Please update the items below by replacing "Image resolution" with "Screenshot resolution" wherever it appears, and reproduce every line otherwise unchanged.

Dataset items:
========

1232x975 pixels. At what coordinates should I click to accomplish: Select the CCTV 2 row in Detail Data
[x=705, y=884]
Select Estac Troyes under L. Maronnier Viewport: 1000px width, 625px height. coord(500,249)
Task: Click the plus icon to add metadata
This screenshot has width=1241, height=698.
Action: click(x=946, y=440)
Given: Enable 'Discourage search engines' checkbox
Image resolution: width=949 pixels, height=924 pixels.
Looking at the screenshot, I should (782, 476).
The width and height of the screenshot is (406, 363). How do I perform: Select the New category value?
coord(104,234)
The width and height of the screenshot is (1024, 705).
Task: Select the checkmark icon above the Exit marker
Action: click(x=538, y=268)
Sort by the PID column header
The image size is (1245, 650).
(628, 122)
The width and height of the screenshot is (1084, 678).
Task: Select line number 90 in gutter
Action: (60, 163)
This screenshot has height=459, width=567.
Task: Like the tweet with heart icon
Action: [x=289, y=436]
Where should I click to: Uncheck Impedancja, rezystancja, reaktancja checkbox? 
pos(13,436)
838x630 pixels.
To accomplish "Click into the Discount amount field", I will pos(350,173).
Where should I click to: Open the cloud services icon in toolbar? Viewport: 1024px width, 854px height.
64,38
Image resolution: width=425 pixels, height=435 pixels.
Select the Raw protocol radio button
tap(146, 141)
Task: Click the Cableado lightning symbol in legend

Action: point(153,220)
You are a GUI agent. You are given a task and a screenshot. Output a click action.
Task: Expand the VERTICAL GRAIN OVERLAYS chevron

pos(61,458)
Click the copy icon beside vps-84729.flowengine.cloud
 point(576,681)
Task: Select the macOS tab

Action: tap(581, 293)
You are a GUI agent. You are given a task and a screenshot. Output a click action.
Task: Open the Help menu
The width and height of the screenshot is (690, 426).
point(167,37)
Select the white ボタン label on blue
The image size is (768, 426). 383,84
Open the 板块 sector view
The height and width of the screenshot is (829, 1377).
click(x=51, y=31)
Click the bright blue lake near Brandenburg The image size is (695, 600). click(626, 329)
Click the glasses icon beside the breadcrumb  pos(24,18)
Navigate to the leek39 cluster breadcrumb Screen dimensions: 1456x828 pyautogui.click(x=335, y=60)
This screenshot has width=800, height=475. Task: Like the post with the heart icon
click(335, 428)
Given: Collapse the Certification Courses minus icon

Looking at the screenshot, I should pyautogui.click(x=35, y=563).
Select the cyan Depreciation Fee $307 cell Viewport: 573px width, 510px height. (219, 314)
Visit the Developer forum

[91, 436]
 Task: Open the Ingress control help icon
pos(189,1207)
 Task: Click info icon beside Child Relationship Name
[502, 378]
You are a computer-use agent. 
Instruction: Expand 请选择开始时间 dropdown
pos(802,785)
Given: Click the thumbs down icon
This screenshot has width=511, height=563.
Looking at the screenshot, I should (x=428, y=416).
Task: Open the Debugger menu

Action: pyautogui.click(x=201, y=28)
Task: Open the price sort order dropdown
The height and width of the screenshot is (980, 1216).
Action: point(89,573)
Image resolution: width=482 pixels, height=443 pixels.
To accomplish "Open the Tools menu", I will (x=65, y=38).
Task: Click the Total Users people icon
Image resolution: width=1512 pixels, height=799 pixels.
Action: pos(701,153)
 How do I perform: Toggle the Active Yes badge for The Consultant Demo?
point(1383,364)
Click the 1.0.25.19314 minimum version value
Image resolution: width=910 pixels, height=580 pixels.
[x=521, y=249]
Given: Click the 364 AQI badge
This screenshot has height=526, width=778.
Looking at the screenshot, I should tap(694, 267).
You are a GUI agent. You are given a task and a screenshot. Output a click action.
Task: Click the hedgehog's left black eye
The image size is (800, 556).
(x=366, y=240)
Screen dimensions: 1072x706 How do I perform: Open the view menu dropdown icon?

========

TASK ANSWER =>
1232x975 pixels. At what coordinates should I click to accomplish: Select the CCTV 2 row in Detail Data
[x=705, y=884]
Select Estac Troyes under L. Maronnier Viewport: 1000px width, 625px height. coord(500,249)
Task: Click the plus icon to add metadata
This screenshot has width=1241, height=698.
Action: click(x=946, y=440)
Given: Enable 'Discourage search engines' checkbox
Screenshot resolution: width=949 pixels, height=924 pixels.
Looking at the screenshot, I should (782, 476).
The width and height of the screenshot is (406, 363). How do I perform: Select the New category value?
coord(104,234)
The width and height of the screenshot is (1024, 705).
Task: Select the checkmark icon above the Exit marker
Action: click(x=538, y=268)
Sort by the PID column header
The image size is (1245, 650).
(628, 122)
The width and height of the screenshot is (1084, 678).
Task: Select line number 90 in gutter
Action: (60, 163)
This screenshot has height=459, width=567.
Task: Like the tweet with heart icon
Action: [x=289, y=436]
Where should I click to: Uncheck Impedancja, rezystancja, reaktancja checkbox? 
pos(13,436)
838x630 pixels.
To accomplish "Click into the Discount amount field", I will pos(350,173).
Where should I click to: Open the cloud services icon in toolbar? Viewport: 1024px width, 854px height.
64,38
Screenshot resolution: width=425 pixels, height=435 pixels.
Select the Raw protocol radio button
tap(146, 141)
Task: Click the Cableado lightning symbol in legend

Action: point(153,220)
You are a GUI agent. You are given a task and a screenshot. Output a click action.
Task: Expand the VERTICAL GRAIN OVERLAYS chevron

pos(61,458)
Click the copy icon beside vps-84729.flowengine.cloud
 point(576,681)
Task: Select the macOS tab

Action: tap(581, 293)
You are a GUI agent. You are given a task and a screenshot. Output a click action.
Task: Open the Help menu
The width and height of the screenshot is (690, 426).
point(167,37)
Select the white ボタン label on blue
The image size is (768, 426). 383,84
Open the 板块 sector view
The height and width of the screenshot is (829, 1377).
click(x=51, y=31)
Click the bright blue lake near Brandenburg The image size is (695, 600). click(626, 329)
Click the glasses icon beside the breadcrumb  pos(24,18)
Navigate to the leek39 cluster breadcrumb Screen dimensions: 1456x828 pyautogui.click(x=335, y=60)
This screenshot has width=800, height=475. Task: Like the post with the heart icon
click(335, 428)
Given: Collapse the Certification Courses minus icon

Looking at the screenshot, I should pyautogui.click(x=35, y=563).
Select the cyan Depreciation Fee $307 cell Viewport: 573px width, 510px height. (219, 314)
Visit the Developer forum

[91, 436]
 Task: Open the Ingress control help icon
pos(189,1207)
 Task: Click info icon beside Child Relationship Name
[502, 378]
You are a computer-use agent. 
Instruction: Expand 请选择开始时间 dropdown
pos(802,785)
Given: Click the thumbs down icon
This screenshot has width=511, height=563.
Looking at the screenshot, I should (x=428, y=416).
Task: Open the Debugger menu

Action: pyautogui.click(x=201, y=28)
Task: Open the price sort order dropdown
The height and width of the screenshot is (980, 1216).
Action: point(89,573)
Screenshot resolution: width=482 pixels, height=443 pixels.
To accomplish "Open the Tools menu", I will (x=65, y=38).
Task: Click the Total Users people icon
Screenshot resolution: width=1512 pixels, height=799 pixels.
Action: pos(701,153)
 How do I perform: Toggle the Active Yes badge for The Consultant Demo?
point(1383,364)
Click the 1.0.25.19314 minimum version value
Screenshot resolution: width=910 pixels, height=580 pixels.
[x=521, y=249]
Given: Click the 364 AQI badge
This screenshot has height=526, width=778.
Looking at the screenshot, I should tap(694, 267).
You are a GUI agent. You are given a task and a screenshot. Output a click action.
Task: Click the hedgehog's left black eye
The image size is (800, 556).
(x=366, y=240)
Screen dimensions: 1072x706 How do I perform: Open the view menu dropdown icon?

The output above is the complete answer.